What are the current income tax brackets under the TRAIN Law?
For 2023 onwards: P0-P250,000 is tax-exempt; P250,001-P400,000 at 15%; P400,001-P800,000 at P22,500 + 20% of excess over P400K; P800,001-P2M at P102,500 + 25% of excess over P800K; P2M-P8M at P402,500 + 30% of excess over P2M; over P8M at P2,202,500 + 35% of excess over P8M.
How do I compute monthly withholding tax for a semi-monthly paid employee?
Use the semi-monthly withholding tax table from BIR. For each pay period, compute taxable income (gross pay minus SSS, PhilHealth, Pag-IBIG employee shares, and non-taxable allowances), then apply the semi-monthly tax bracket. The tax is withheld each pay period and reconciled at year-end through annualization.
Is 13th month pay taxable? What about bonuses?
The first P90,000 of combined 13th month pay and other benefits (Christmas bonus, productivity incentives, etc.) is tax-exempt under the TRAIN Law. Any amount exceeding P90,000 is added to taxable income. This threshold is an annual aggregate, not per-benefit.
What is year-end annualization and when do I need to do it?

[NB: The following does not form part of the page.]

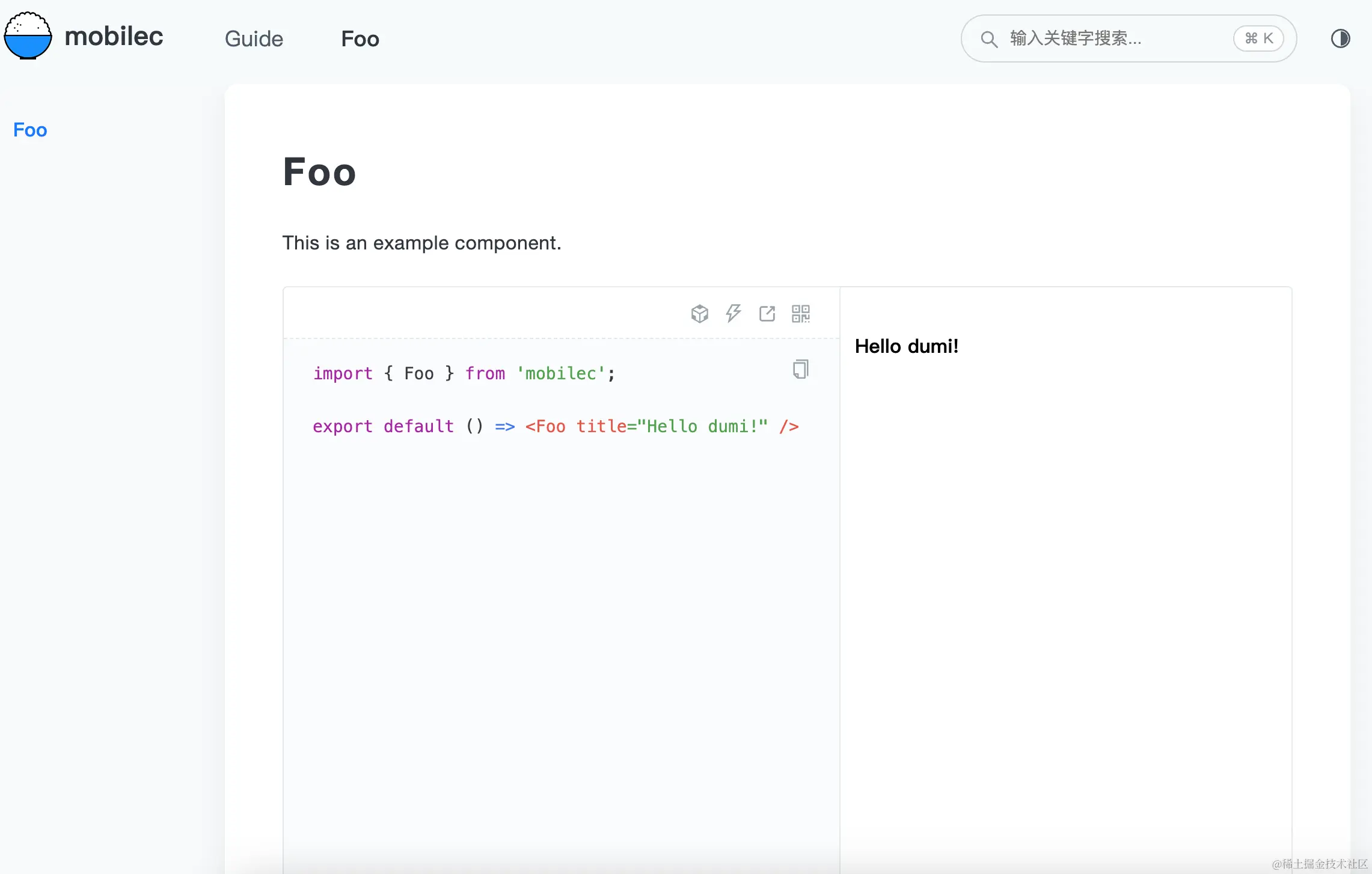The width and height of the screenshot is (1372, 874).
Task: Open demo in CodeSandbox
Action: (x=699, y=313)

Year-end annualization is the process of computing the employee's actual annual tax liability and comparing it to total taxes withheld during the year. If too much was withheld, the employee gets a refund; if too little, additional tax is collected. Employers must perform this by December for all employees (or upon separation for those who leave mid-year).
When must I issue BIR Form 2316 to employees?
BIR Form 2316 (Certificate of Compensation Payment/Tax Withheld) must be issued to all employees on or before January 31 of the following year. For separated employees, it must be issued upon separation. The 2316 can serve as a substitute for the employee's annual income tax return (substituted filing) if they have only one employer.